There is archaeological evidence such as a blade implement and arrowheads to suggest habitation as early as the Mesolithic and Neolithic eras. The Bronze Age finds in the area have proved more numerous. They have included a set of ring ditches, a rapier and several spearheads. The village is also noteworthy as the site of a substantial Iron Age hillfort, alternatively known as a bertune, which would later be pronounced "Burton" in the Norman fashion (the name of the village until the early 14th-century). Excavated in 1950–51, The discovery of Gaulish-made samian ware and a distinctive coin, along with coarse-gritted and medieval pottery, have led archaeologists to believe that the fort was occupied by Roman soldiers sometime after their invasion of Britain in 43 AD under Vespasian. Such was not uncommon in other hill forts of the Iron Age, with Maiden Castle and Hod Hill, both in the county of Dorset, later occupied by Romans as strategic military bases.
The Domesday Book, a survey of the settlements of England and Wales commissioned by William the Conqueror in 1086, makes reference to "a church and a priest, sixteen acres of meadow...In the confessours time, and then at the taking the said survey, valued at one mark of silver", indicating occupancy of the then Bertune in Anglo-Saxon times. Little is known of the original church, only that reclaimed skerry stone was used to construct the northern aisle of the village's current St Helen's Church by Norman settlers. The aisle, unusually wide for its time, is thought represent a much larger structure than was customary in church construction during the period.
Restoration of the building in the 13th or early 14th-century, which saw a southward extension and a re-building of the chancel, may have been the work of the aristocratic de Jorz family. Robert de Jorz, a Lord of the Manor who would later become Sheriff of Nottingham in 1331, was granted 20 oak trees on behalf of the King in 1307; it is unknown whether he used the timber to the benefit of the church, which, at that time, was dedicated to St.
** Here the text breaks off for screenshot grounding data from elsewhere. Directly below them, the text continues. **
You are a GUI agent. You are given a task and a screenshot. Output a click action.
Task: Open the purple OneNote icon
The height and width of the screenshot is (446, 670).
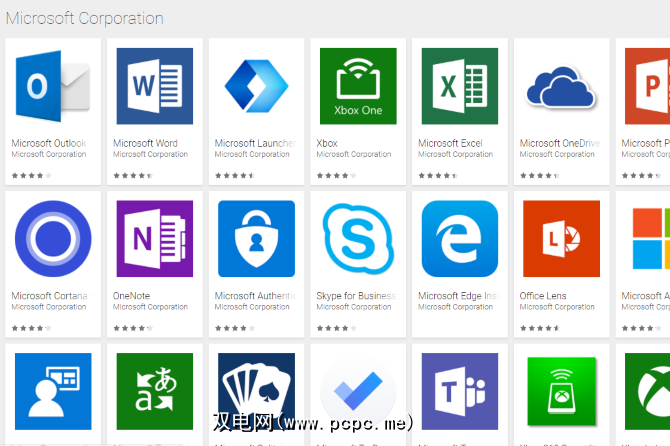(155, 239)
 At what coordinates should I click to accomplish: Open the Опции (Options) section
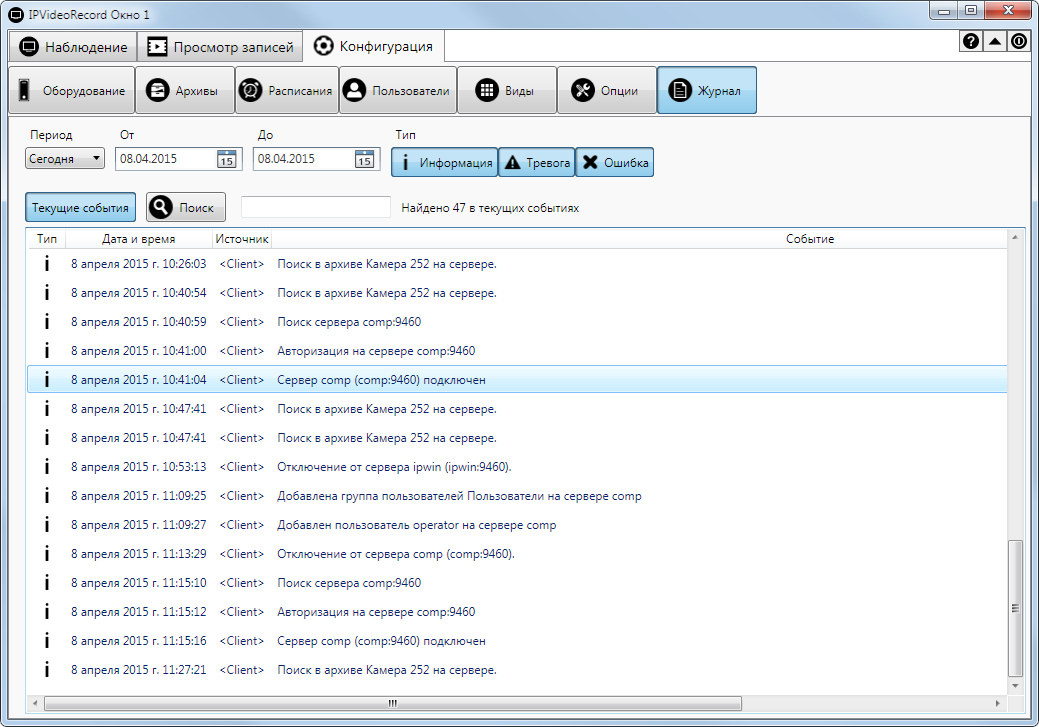point(607,91)
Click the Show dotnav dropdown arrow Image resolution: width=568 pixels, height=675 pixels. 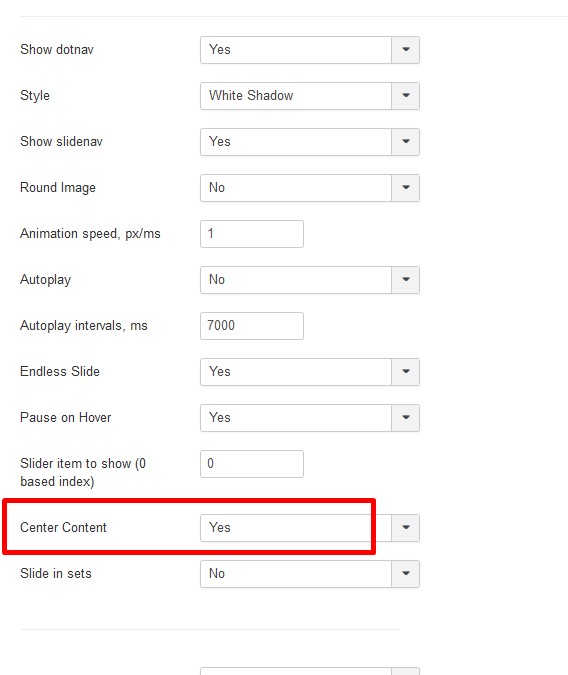pyautogui.click(x=406, y=50)
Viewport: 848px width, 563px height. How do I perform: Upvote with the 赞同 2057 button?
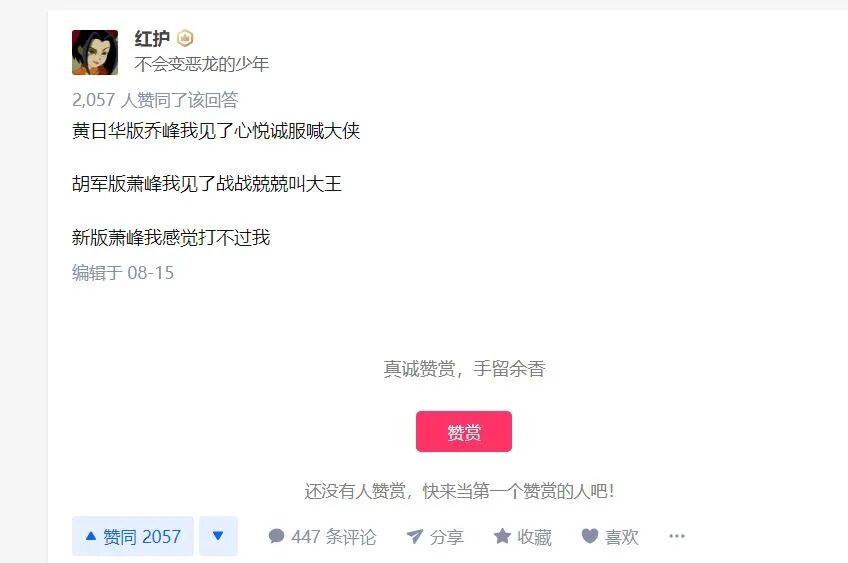click(x=132, y=536)
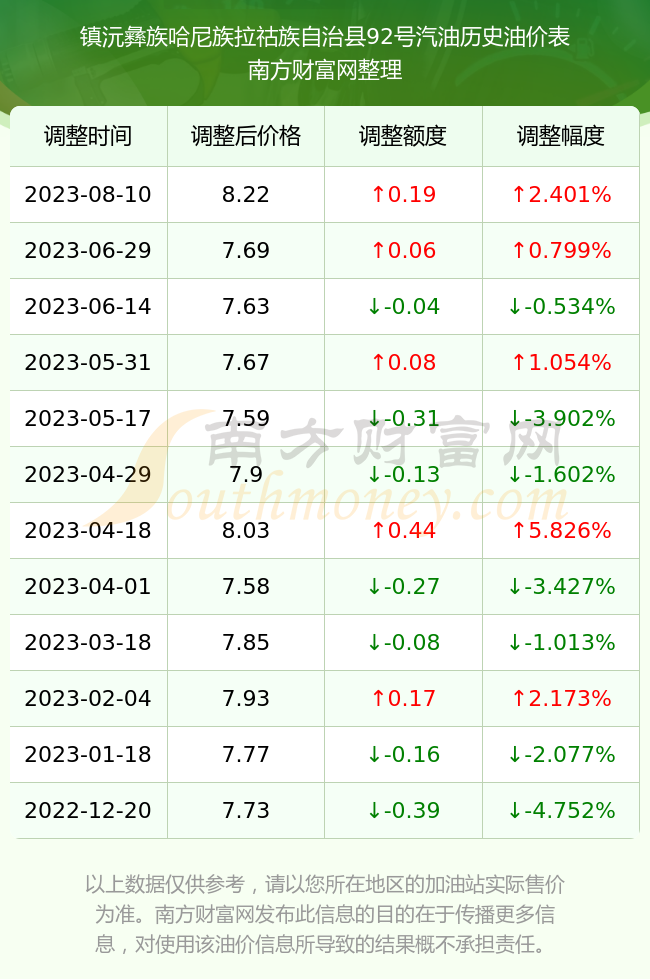Select the 2023-08-10 date cell
Image resolution: width=650 pixels, height=980 pixels.
[x=88, y=194]
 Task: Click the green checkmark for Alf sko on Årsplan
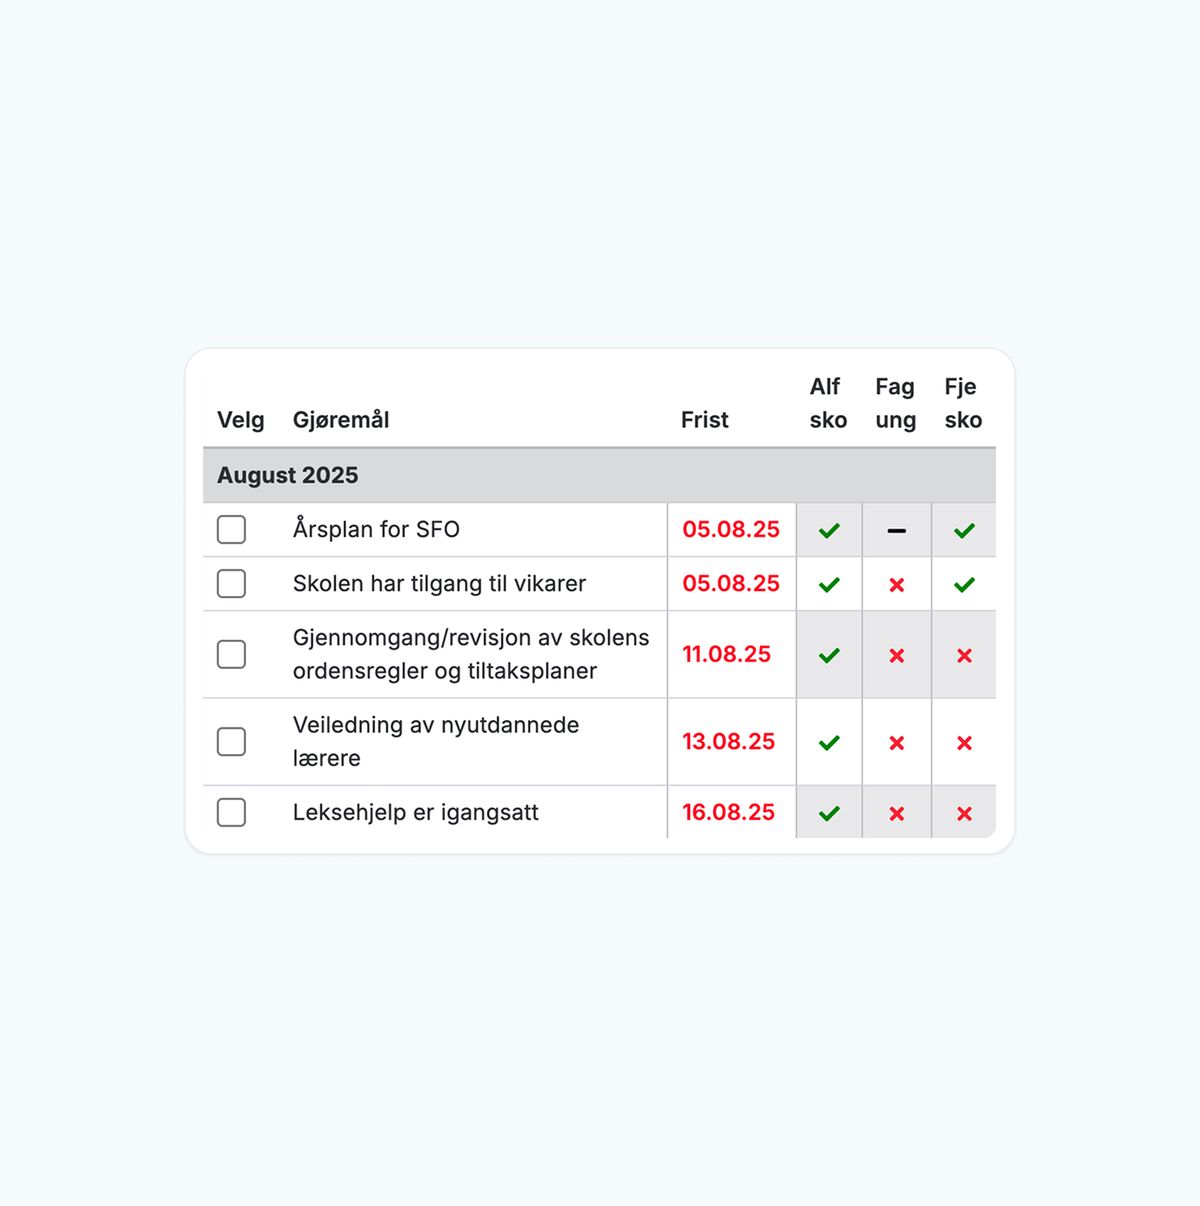829,530
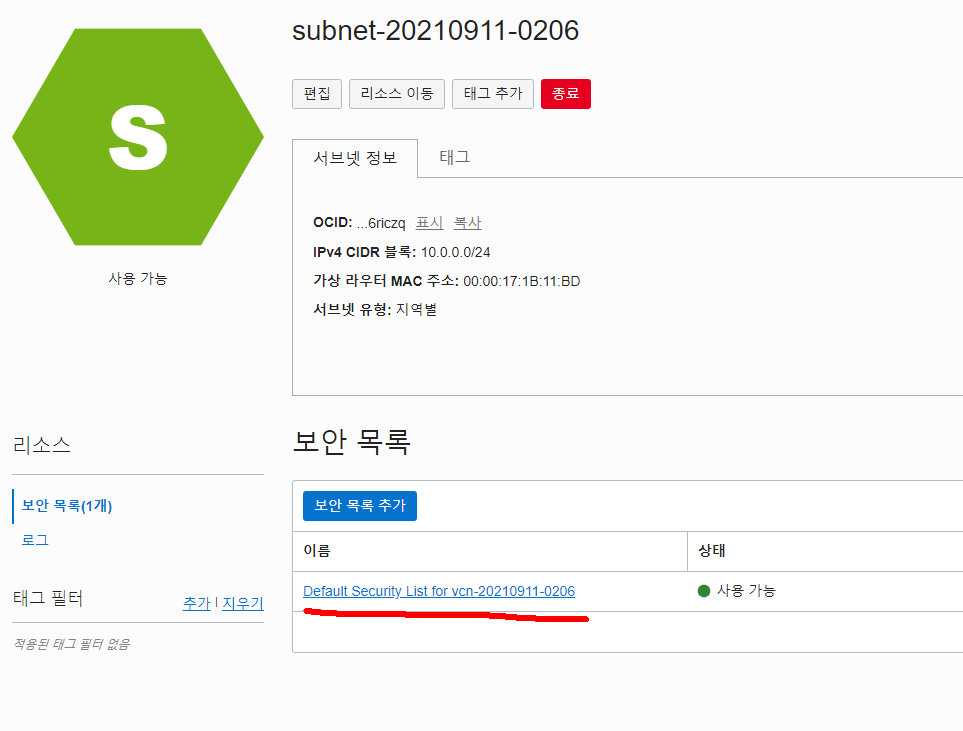Click the 상태 column header
The image size is (963, 731).
tap(712, 551)
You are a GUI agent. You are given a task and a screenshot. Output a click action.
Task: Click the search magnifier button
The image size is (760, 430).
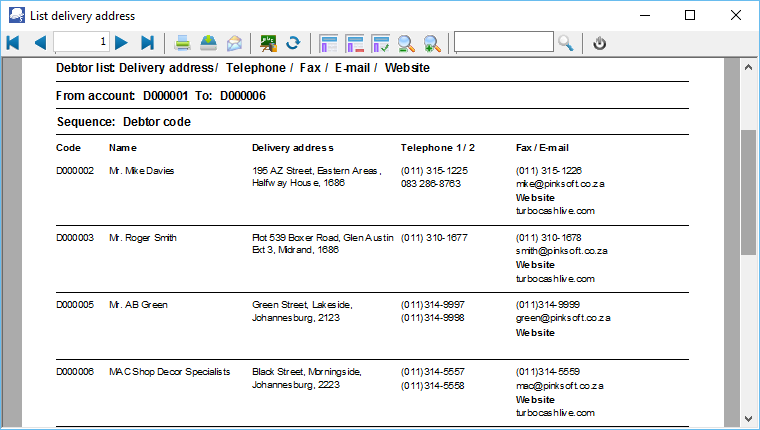(566, 42)
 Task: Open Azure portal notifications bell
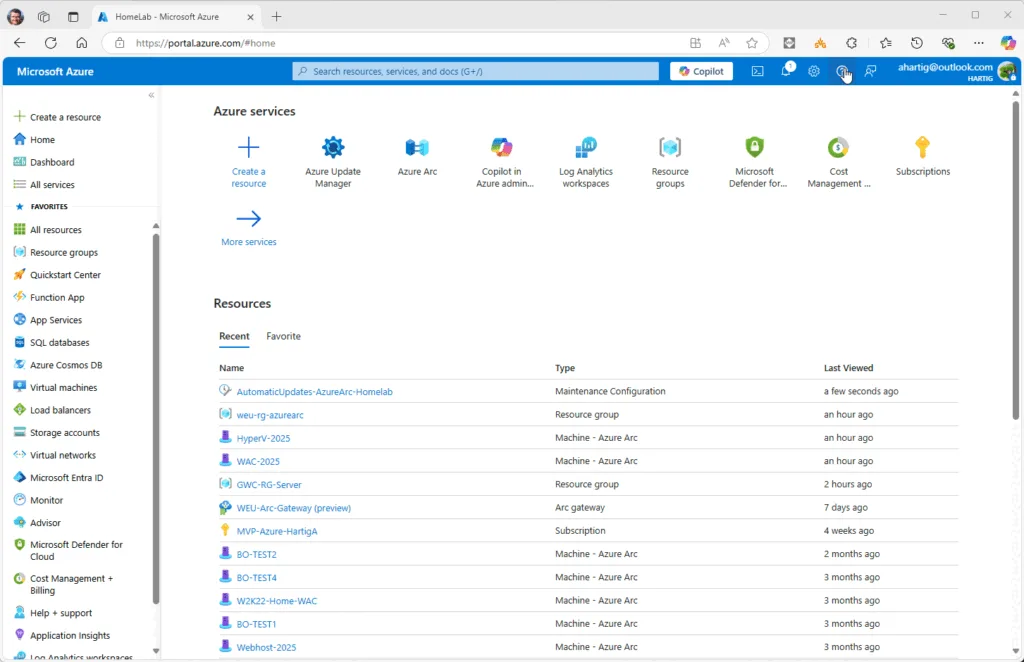point(786,71)
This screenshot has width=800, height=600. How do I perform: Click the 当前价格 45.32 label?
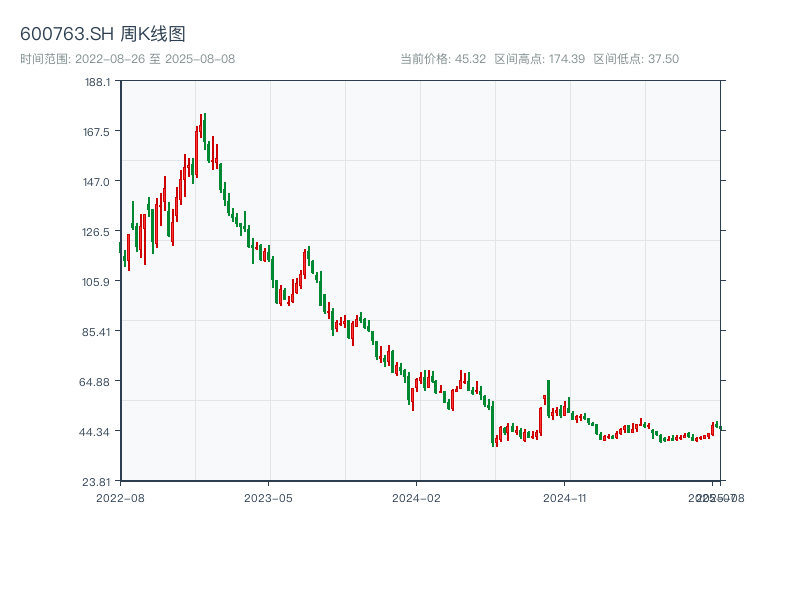coord(443,59)
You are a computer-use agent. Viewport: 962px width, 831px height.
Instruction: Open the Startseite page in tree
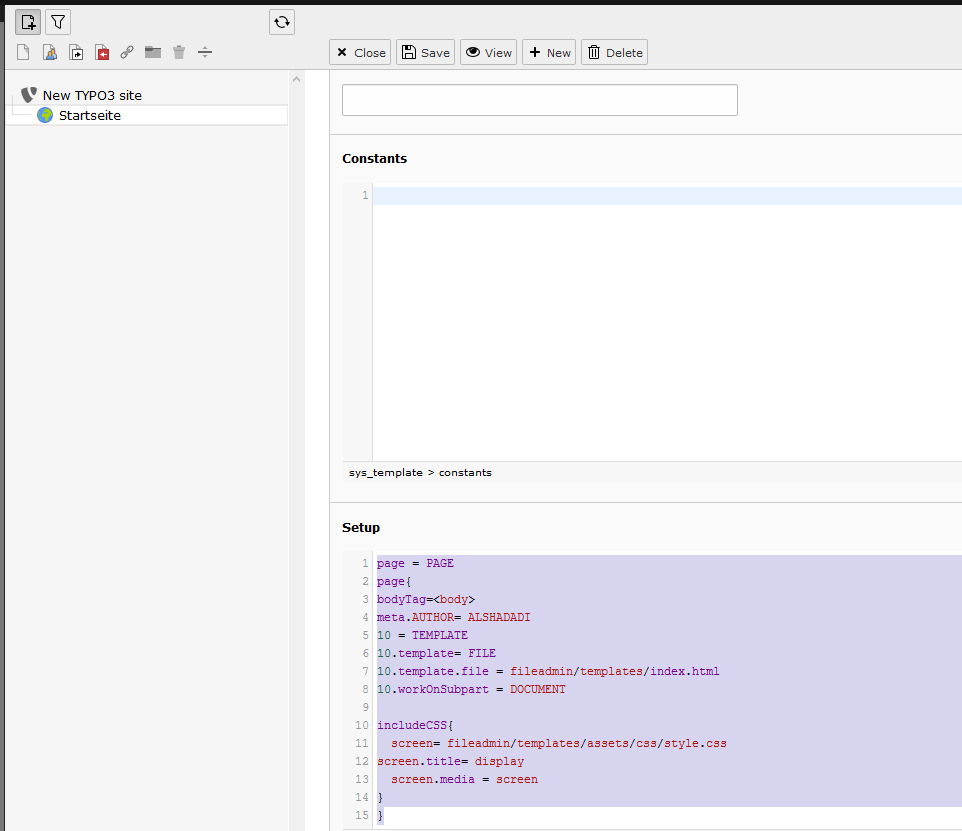pos(90,115)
Oswald. Taking ownership of the now Burton settlement, Robert added his surname to the village's title, becoming Burton Jorz, which was eventually anglicised to be pronounced Burton Joyce.
Following the Roman Catholic tradition during the life of de Jorz, the church was closely associated with the nearby Shelford Priory. In 1348 Augustinian monks purchased the rights to handle many of the church's affairs for the considerable sum of £20; responsibilities included maintenance of the chancel and payment of the Vicar (the latter an obligation until the Reformation).
Burton Joyce's history in the early modern period is predominantly agricultural. Evidence of this includes the presence of hedgerows on the bank of the River Trent, erected in the 16th-century to enforce the Tudor land enclosure policy (wider enclosure of the area occurred from 1769 onward). Furthermore, the construction of timber farm buildings in a similar period, including barns, have proved to be some of the village's longest standing structures. Prominent landowners at this time included the Padley family, whose stately mansion was built in 1500 and was owned by the family for around 300 years; demolished in the 1960s, a street close to the historic site was commemoratively named Padleys Lane. The remainder of the population were mostly agricultural labourers, who numbered about 150 in the 17th-century, rising to 447 according to the 1801 census.
The village's church, re-dedicated to St. Helen and denominated as an Anglican place of worship sometime before the 18th-century, fell into disrepair. Robert Thoroton in his 1677 work The Antiquities of Nottinghamshire expressed distaste towards various architectural features, deeming them to be obsolete and unattractive. Efforts by churchwardens to bring about repair were reversed in 1725 when a flood inflicted damages to the effect of £1,021, with donations made by the Church of St Mary Magadalene of Newark-on-Trent later deemed squandered on a poor restoration attempt by the likes of Thomas Henry Wyatt and Sir Stephen Glynne. Burton Joyce's new-found, traditional Protestantism was also under threat at this time, with a strong Non-conformist and Puritanical influence pervading the 17th-century; such a phenomenon was also true of the 18th-century, with the Vicar identifying one family of Anabaptists and two of Presbyterians in a report to the Archbishop of Canterbury, Thomas Herring.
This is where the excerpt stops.